Yes the white is stunning. Unfortunately I just noticed a minor crack on the leather trimming and need to reach out to my SA for an exchange. Hopefully they have another one in stock. I also purchased this bag pre price increase so hopefully I don't get charged additional for doing the defect exchange. Anyone encountered this situation before? Would love your input. Thanks!


----------



## hazu

Hi, Has anyone had any luck getting a response from filling out the distance form on their website recently? I haven't heard anything back from them  Or does anyone know any SA's that can help? I'm from Australia so no stores anywhere near me.


----------



## azngirl180

hazu said:


> Hi, Has anyone had any luck getting a response from filling out the distance form on their website recently? I haven't heard anything back from them  Or does anyone know any SA's that can help? I'm from Australia so no stores anywhere near me.

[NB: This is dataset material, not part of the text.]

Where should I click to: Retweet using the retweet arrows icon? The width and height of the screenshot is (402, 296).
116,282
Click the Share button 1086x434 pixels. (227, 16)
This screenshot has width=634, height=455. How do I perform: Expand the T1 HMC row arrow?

If there is Goyard in your country, I would try calling their number. I had no luck with their distance sale. I must have emailed them like 6x and no response. I eventually called around here in the US and Goyard San Francisco you have to call then leave a message and someone finally got back to me.


----------



## hazu

azngirl180 said:


> If there is Goyard in your country, I would try calling their number. I had no luck with their distance sale. I must have emailed them like 6x and no response. I eventually called around here in the US and Goyard San Francisco you have to call then leave a message and someone finally got back to me.


Unfortunately the closest store is in Singapore, there are no stores in Australia at all. I have sent another form on their website and emailed them so I can only hope I get a response


----------



## azngirl180

I hope they will get back to you. Did you try their weibo app?


----------



## this_is_rj

hazu said:


> Hi, Has anyone had any luck getting a response from filling out the distance form on their website recently? I haven't heard anything back from them  Or does anyone know any SA's that can help? I'm from Australia so no stores anywhere near me.


I requested online from Australia as well and no response so far.


----------



## nilin_

hazu said:


> Hi, Has anyone had any luck getting a response from filling out the distance form on their website recently? I haven't heard anything back from them  Or does anyone know any SA's that can help? I'm from Australia so no stores anywhere near me.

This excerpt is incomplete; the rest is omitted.